After spending years trying to convince us that top athletes regularly consume their subs (snicker) as part of a healthy training regimen (guffaw), the ubiquitous chain has now abandoned all health claims, seemingly thrown up its hands up and declared, “Just give the customers whatever crap they want.”

“Um, can you, like, put Fritos on the sandwich?” asked a 6-year-old boy somewhere in America.

“Yes!” Subway responded.

“Can you also cut the bread in the shape of a robot?” the boy said.

“Maybe next quarter.”

Badgering Spokesman Region (Capitol One starring Samuel L. Jackson)

We realize that Jackson is notoriously prickly when it comes to taking direction, but couldn’t someone on the set have manned up enough to give him the gentle note, “Hey, man. You may want to reconsider screaming every line like you’re Nick Fury hanging onto the outside of the Avengers Quinjet during a third-act battle.”
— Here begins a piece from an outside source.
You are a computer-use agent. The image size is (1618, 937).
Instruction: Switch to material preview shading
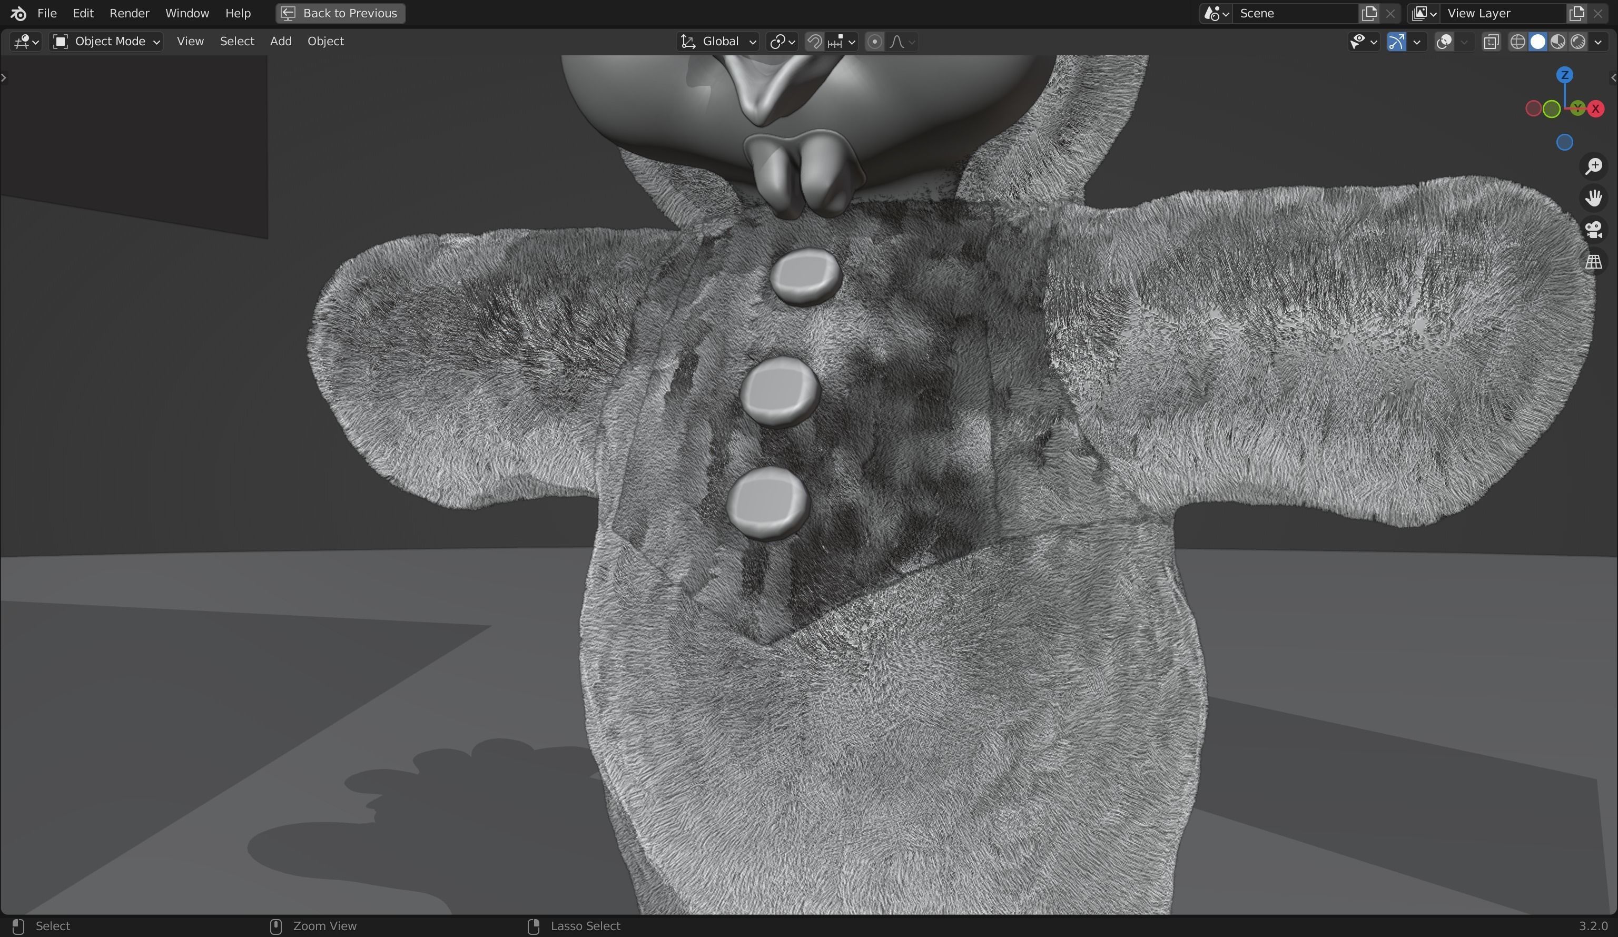[x=1558, y=41]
Even the inventor of the credit card wasn’t this excited about it.

Thin Premise Region (Allstate Mayhem guy)

Dean Winters, who plays “Mayhem,” once joked to Ad Age, “I wanted to become an actor so I didn’t have to put on a suit and sell insurance.”

Well, guess what. You’re now wearing a suit and selling insurance. And in truly annoying fashion, which is a shame, because Winters has been pretty entertaining in his non-shill work, including playing Tina Fey’s loser boyfriend on “30 Rock.”

It’s also kind of irksome that the company has cutely tried to blame all mishaps in the world on some random chaotic force when in reality, most destruction stems from one place: Justin Bieber.

And the overall champion is . . . Subway. Thanks for playing, everyone. See you next year.